Grãos e oleaginosas avançaram na abertura da semana, com o Bloomberg Grains Spot Index alcançando o maior nível em mais de um mês. O movimento foi sustentado pela virada nas previsões climáticas dos Estados Unidos ao longo do fim de semana, que passaram a indicar temperaturas mais elevadas nas próximas semanas, além de avanços positivos nas perspectivas para o comércio agrícola entre Estados Unidos e China.
No milho, o cenário europeu segue como ponto de atenção. A projeção para a safra do bloco continua se deteriorando diante de temperaturas recordes, que devem persistir ao longo desta semana.
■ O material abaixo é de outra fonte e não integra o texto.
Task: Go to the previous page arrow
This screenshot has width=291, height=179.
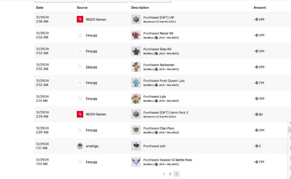Action: (x=164, y=174)
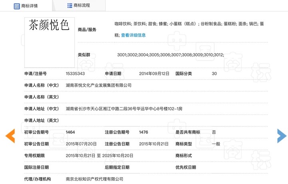
Task: Click the 商标详情 tab document icon
Action: click(17, 6)
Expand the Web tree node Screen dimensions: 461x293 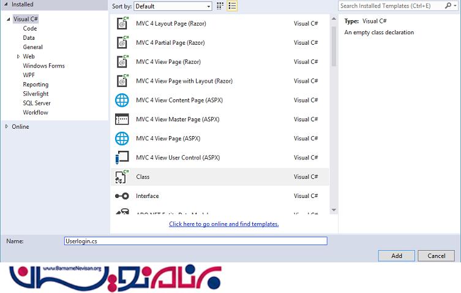click(18, 56)
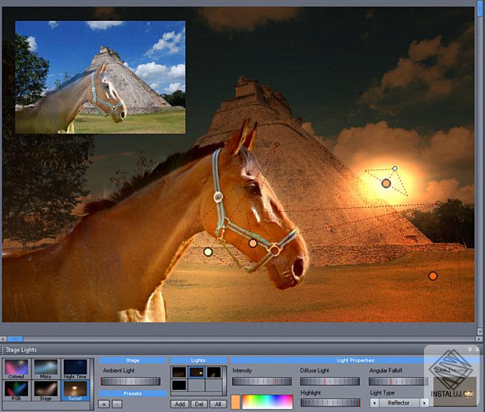485x412 pixels.
Task: Choose the Night Time preset
Action: click(75, 368)
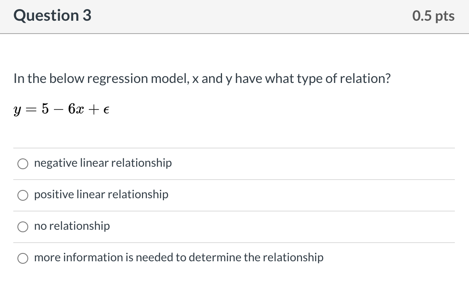Image resolution: width=469 pixels, height=282 pixels.
Task: Click the gray question header bar
Action: [249, 17]
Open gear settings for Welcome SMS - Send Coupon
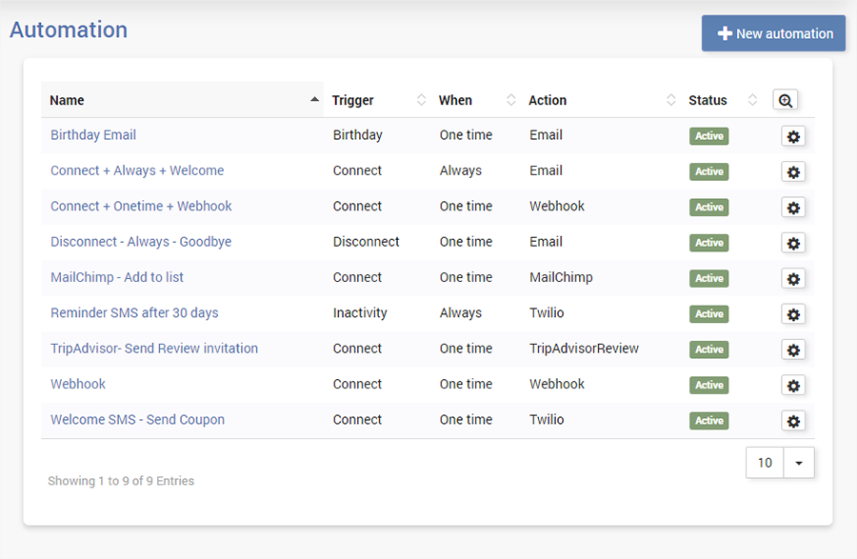This screenshot has height=559, width=857. (793, 421)
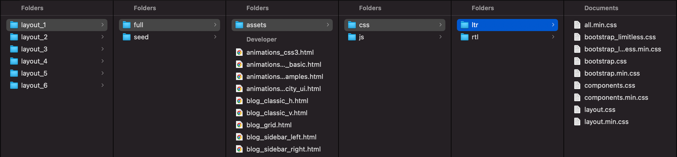Click the Chrome icon for animations_css3.html
The image size is (677, 157).
click(240, 53)
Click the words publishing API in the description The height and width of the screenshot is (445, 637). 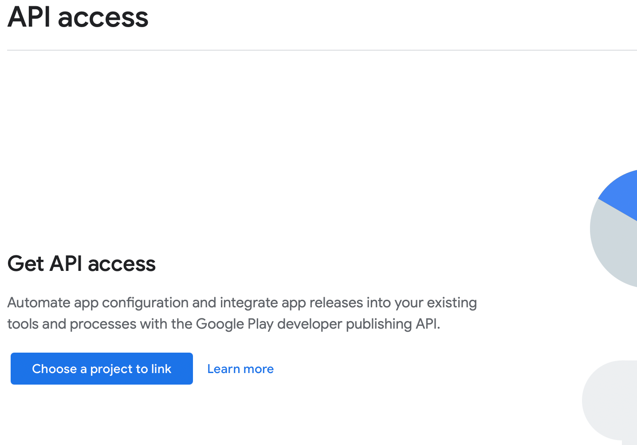[x=393, y=324]
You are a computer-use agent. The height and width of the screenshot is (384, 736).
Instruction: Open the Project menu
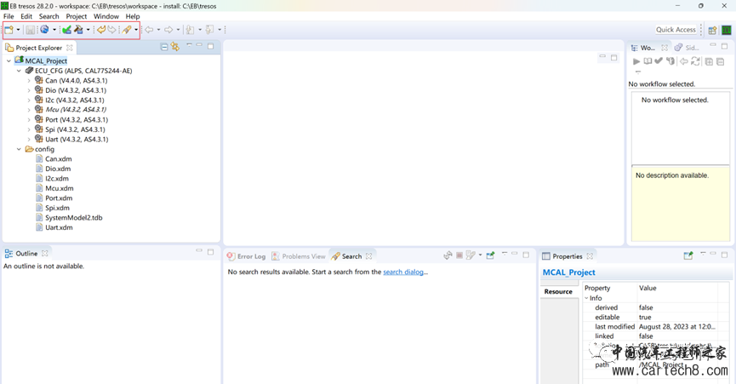tap(77, 16)
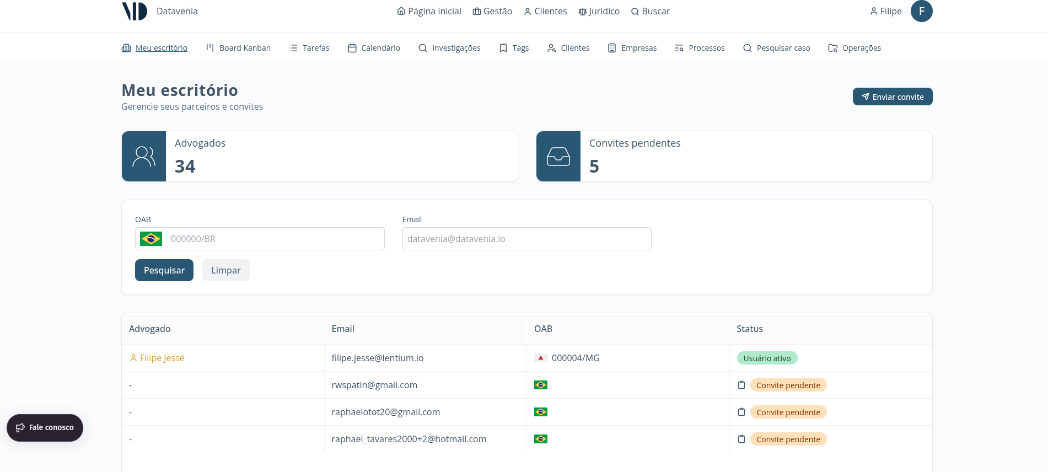The image size is (1048, 472).
Task: Open the Gestão menu
Action: [x=492, y=11]
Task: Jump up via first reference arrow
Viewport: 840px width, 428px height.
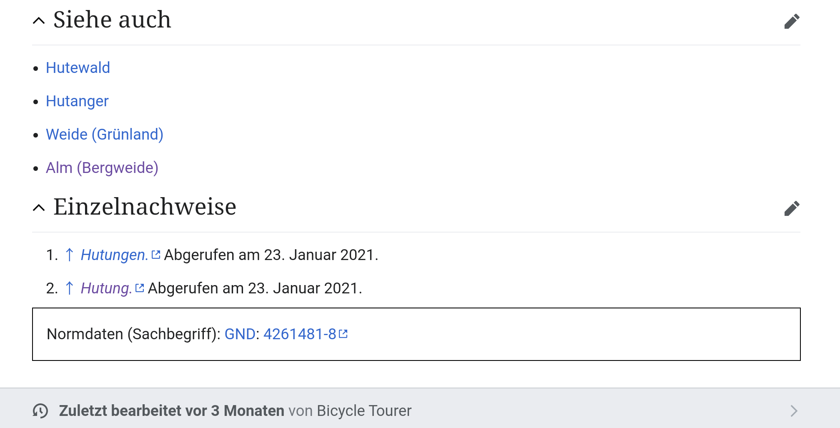Action: pos(70,255)
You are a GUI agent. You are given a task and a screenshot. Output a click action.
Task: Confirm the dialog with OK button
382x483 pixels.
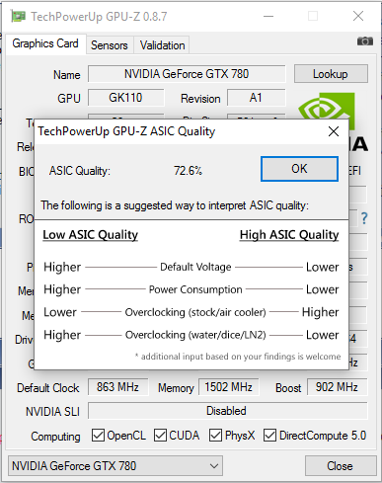tap(299, 169)
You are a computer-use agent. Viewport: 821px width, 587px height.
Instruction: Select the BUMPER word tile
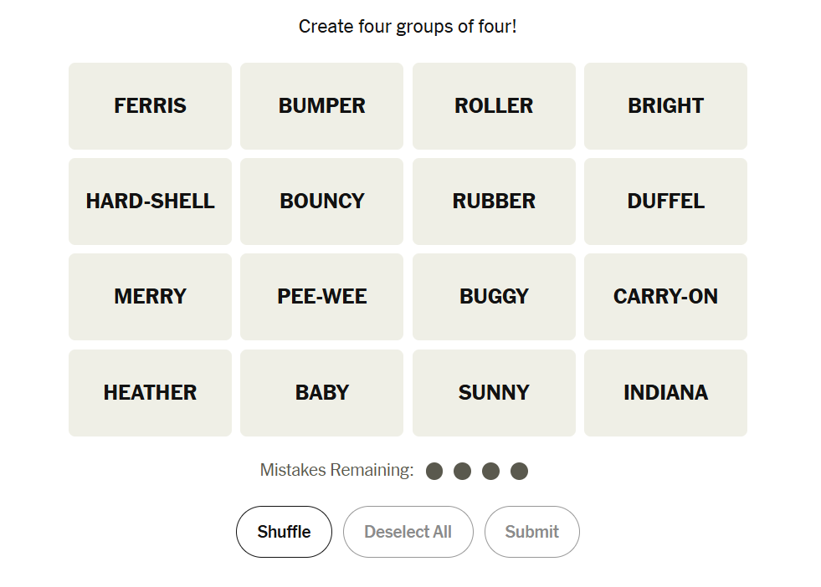click(x=321, y=106)
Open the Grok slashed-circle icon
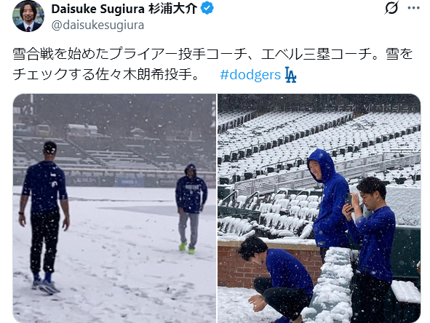Viewport: 430px width, 323px height. tap(391, 8)
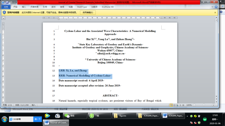Viewport: 225px width, 126px height.
Task: Click the tab stop selector at ruler corner
Action: [x=4, y=18]
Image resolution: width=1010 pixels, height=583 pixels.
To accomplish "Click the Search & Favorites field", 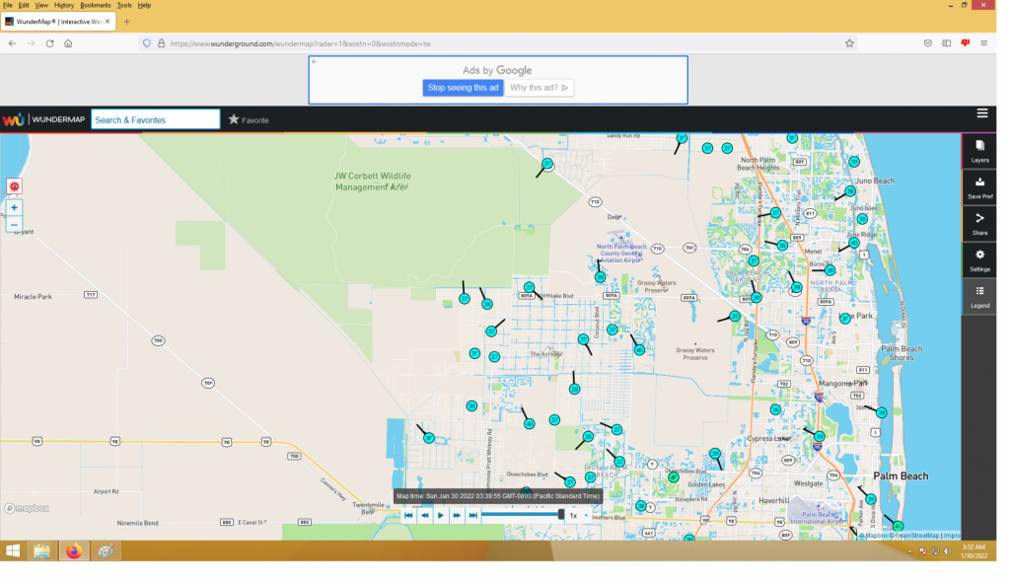I will 155,119.
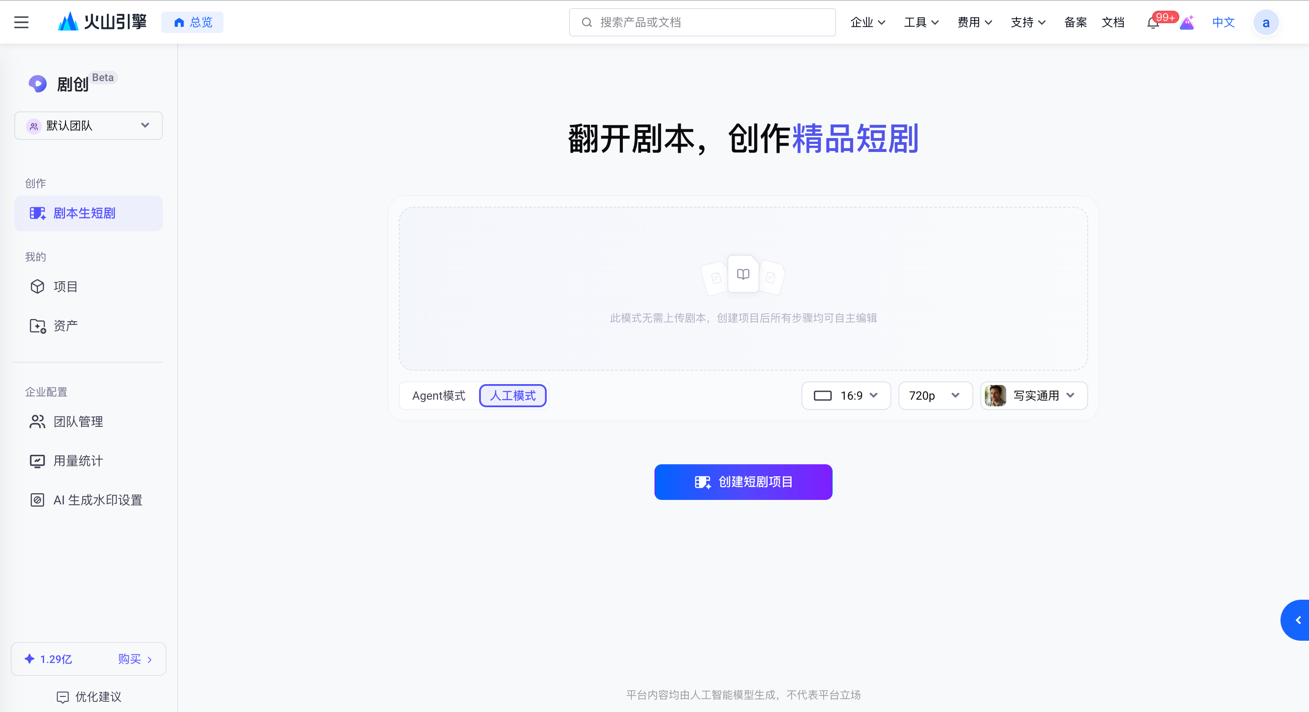
Task: Focus the 搜索产品或文档 search field
Action: [702, 22]
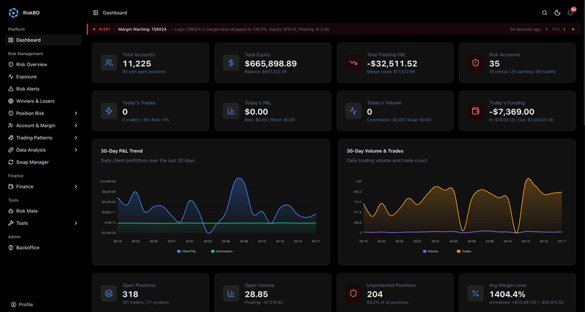Toggle Volume series in chart legend

[425, 252]
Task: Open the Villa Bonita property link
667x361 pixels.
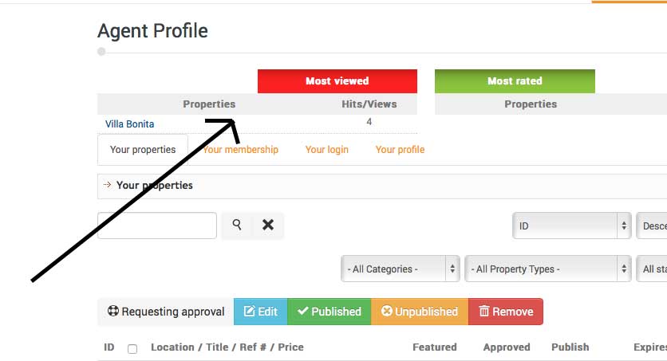Action: (x=130, y=124)
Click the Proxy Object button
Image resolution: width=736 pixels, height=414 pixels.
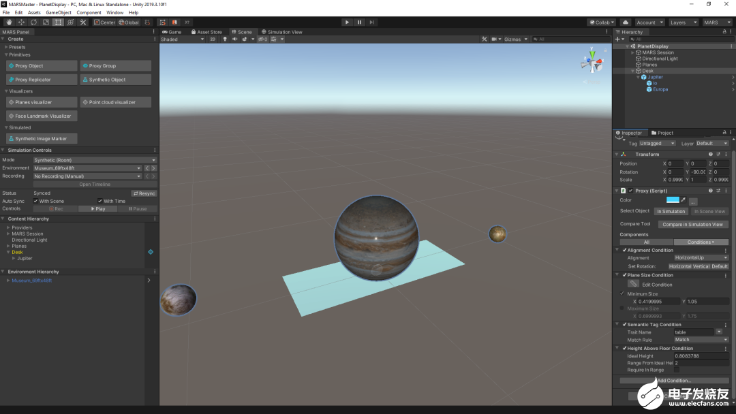[x=42, y=66]
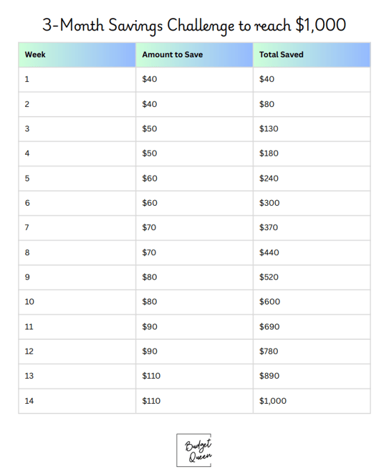Screen dimensions: 389x474
Task: Click the Budget Queen logo
Action: point(194,450)
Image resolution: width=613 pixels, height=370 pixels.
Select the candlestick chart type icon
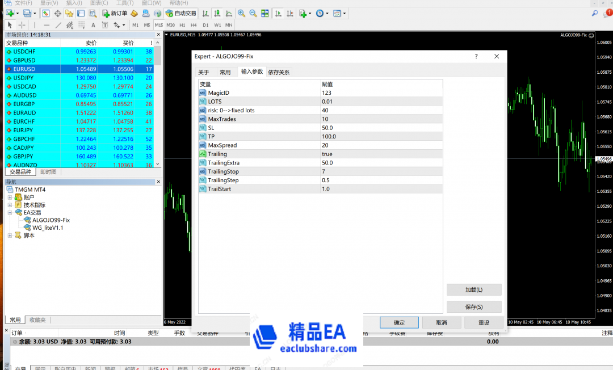click(217, 13)
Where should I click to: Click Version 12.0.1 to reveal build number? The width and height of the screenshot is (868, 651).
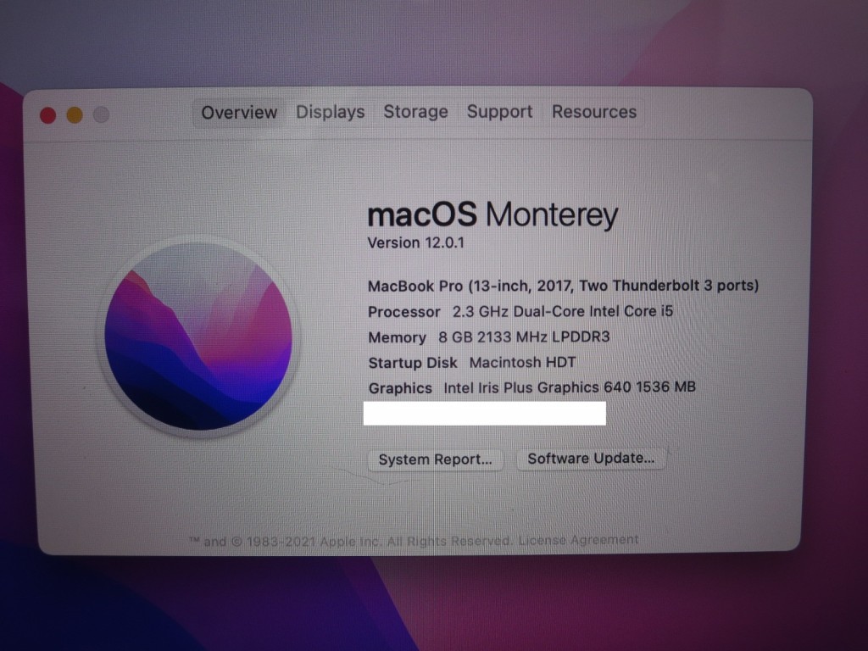[415, 243]
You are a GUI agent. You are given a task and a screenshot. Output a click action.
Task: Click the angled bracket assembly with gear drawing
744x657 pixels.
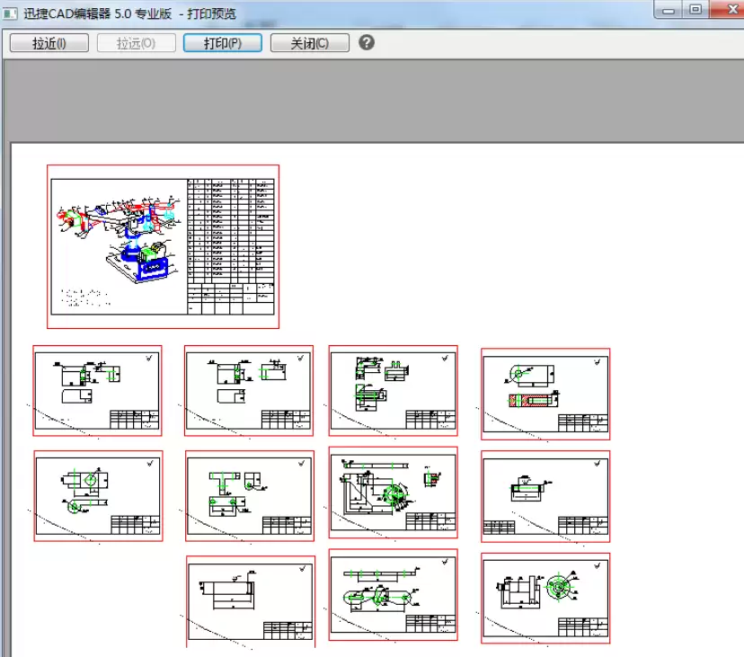[x=393, y=491]
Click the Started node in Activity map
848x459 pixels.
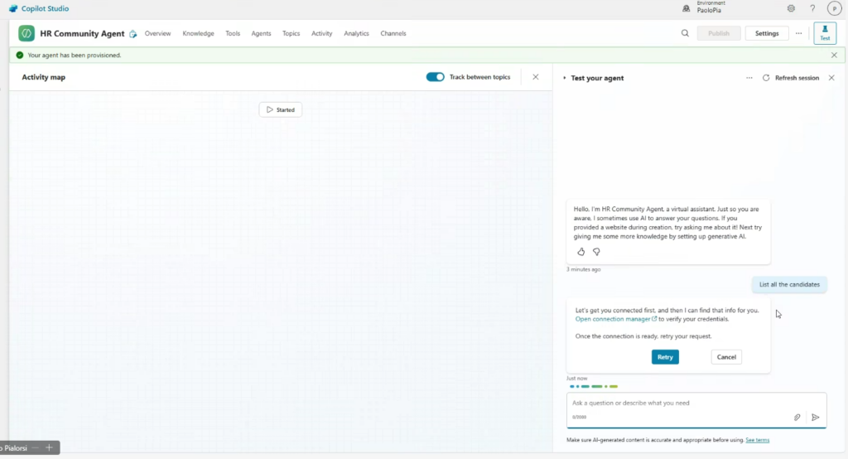281,109

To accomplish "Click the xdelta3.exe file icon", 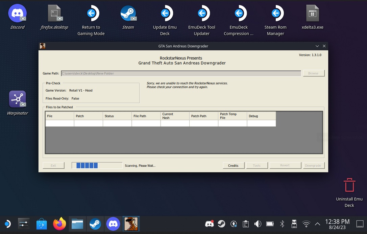I will (312, 14).
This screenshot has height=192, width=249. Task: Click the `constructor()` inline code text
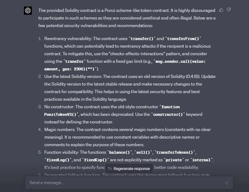click(168, 114)
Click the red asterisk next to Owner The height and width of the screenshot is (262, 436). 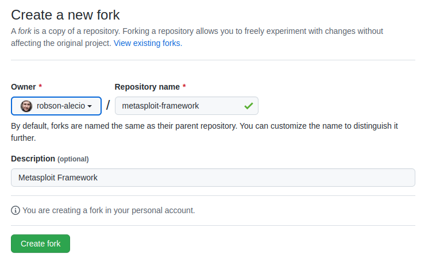click(x=40, y=86)
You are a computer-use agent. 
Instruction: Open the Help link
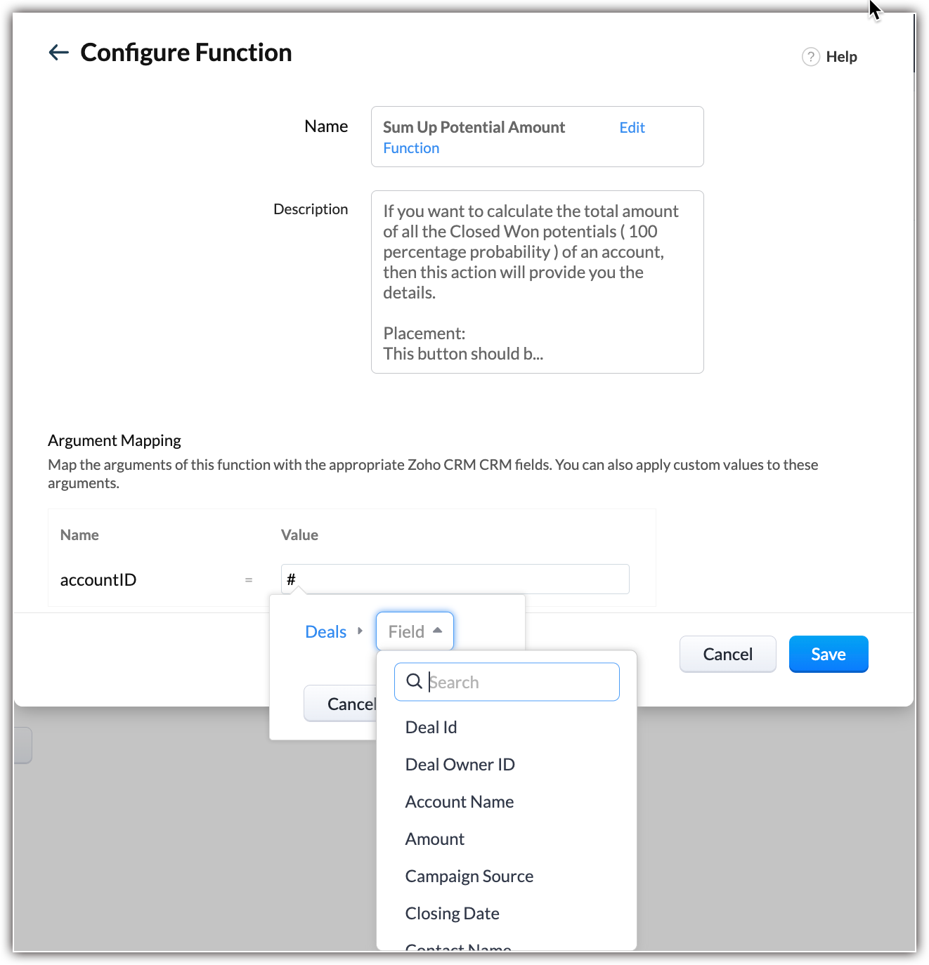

Nos Estados Unidos, os relatórios de estoques e área plantada do USDA também influenciaram o mercado, ao trazerem uma estimativa inesperada para a área total de trigo, abaixo do intervalo esperado pelos agentes.
Entre as commodities agrícolas negociadas em Nova York, o cacau e o café arábica registraram forte valorização em 6 de julho. Os contratos Sep-26 na ICE avançaram 13,1% no cacau e 16,2% no arábica. Segundo a análise, não foi identificado um fator fundamental isolado que justificasse a intensidade dos movimentos. A forte correlação intradiária entre os dois mercados e a presença de compras relevantes por fundos nas últimas semanas indicam que a atividade especulativa pode ter sido determinante, em meio a uma possível operação associada ao risco de El Niño.
No açúcar, o mercado ICE Sugar #11 teve o ritmo da semana anterior limitado, mas ainda assim encerrou com novos ganhos. A aceleração das monções na Índia reduziu parte do déficit acumulado de chuvas, mas os riscos ligados ao El Niño para a produção asiática seguem pressionando as estimativas de oferta. No Brasil, o etanol permanece pressionado, embora a possível confirmação de aumento na mistura obrigatória doméstica possa oferecer suporte ao mercado.